Ephesians 2:19-22 – So then you are no longer strangers and aliens, but you are fellow citizens with the saints, and are of God’s household, (20) having been built on the foundation of the apostles and prophets, Christ Jesus Himself being the corner stone, (21) in whom the whole building, being fitted together, is growing into a holy temple in the Lord, (22) in whom you also are being built together into a dwelling of God in the Spirit.
Hebrews 3:6 – but Christ was faithful as a Son over His house – whose house we are, if we hold fast our confidence and the boast of our hope firm until the end.

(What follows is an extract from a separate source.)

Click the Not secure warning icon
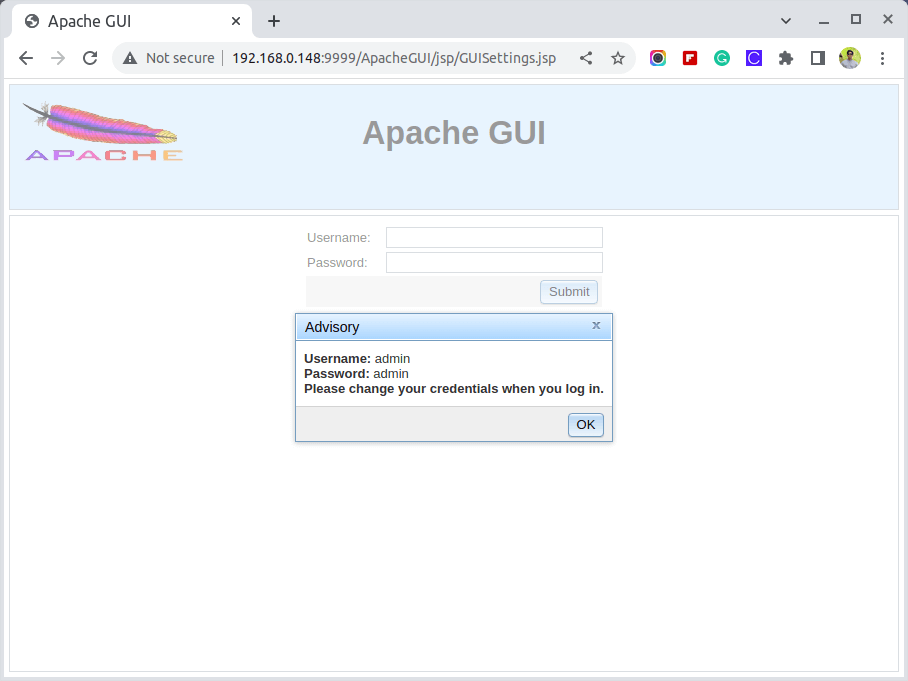This screenshot has height=681, width=908. 130,58
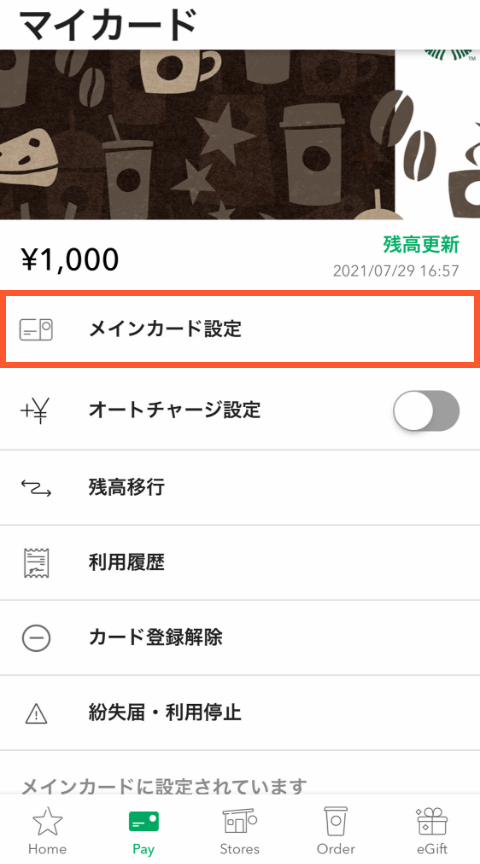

- Access to God in His Holy (Holiest) Place
Hebrews 10:19 – Therefore, brethren, since we have confidence to enter the holy place by the blood of Jesus… (23) Let us hold fast the confession of our hope without wavering, for He who promised is faithful… (25) all the more as you se the day drawing near.
Hebrews 9:8 – The Holy Spirit is signifying this, that the way into the holy place has not yet been disclosed while the outer (or first) tabernacle is still standing, (9) which is a symbol for the present time.

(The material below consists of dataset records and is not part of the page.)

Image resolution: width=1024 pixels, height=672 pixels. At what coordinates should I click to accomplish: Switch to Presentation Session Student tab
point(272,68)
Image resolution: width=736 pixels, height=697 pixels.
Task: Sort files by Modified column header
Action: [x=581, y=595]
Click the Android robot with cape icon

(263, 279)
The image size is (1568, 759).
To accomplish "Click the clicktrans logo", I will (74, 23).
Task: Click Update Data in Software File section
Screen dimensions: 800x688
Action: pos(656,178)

Hebrews 10:23 – Let us hold fast the confession of our hope without wavering, for He who promised is faithful. (What hope? Our drawing near to God – Hebrews 7:19) From Hebrews 3 and 4, this is the equivalent of entering God’s rest.
Hebrews 4:11 – Therefore let us be diligent to enter that rest.
What does it mean?
If they were looking forward to something, waiting eagerly for it, then they did not yet possess it in its fullness. And yet, there was always a sense in which they already owned it. They had the down payment. It was not that the New Covenant had not yet begun: It had, but it was not in full effect, until the Old Covenant was utterly destroyed. They were free of it’s burden of slavery, but until the first tabernacle was removed, the way into the Holy Place and complete access to God was not disclosed.
The Christians of the time were in a unique position: They were living not just between covenants, but in the end times of the Old Covenant which coincided with the beginning of the New.
Paul compared the old and new covenants with Hagar and Sarah (Galatians 4:21-31). The children of the first covenant are represented by Ishmael, while the children of the new covenant are represented by Isaac, the first being in bondage and the second being free. For years, they existed in Abraham’s household together, but “he who was born according to the flesh persecuted him who was born according to the Spirit, so it is now.” (v29)
Now read verse 30: “But what does the Scripture say? ‘Cast our the bondwoman and her son, for the son of the bondwoman shall not be an heir with the son of the free woman.'”
So, the two covenants were to exist together, in tension, until the first was cast out.
What were the pre-AD70 Christians waiting for? For the children of the covenant under bondage to be cast out, so that they could become full heirs!
Hebrews 8:13 – When He said, “A new covenant,” He made the first obsolete. But whatever is becoming obsolete and growing old is ready (near) to disappear.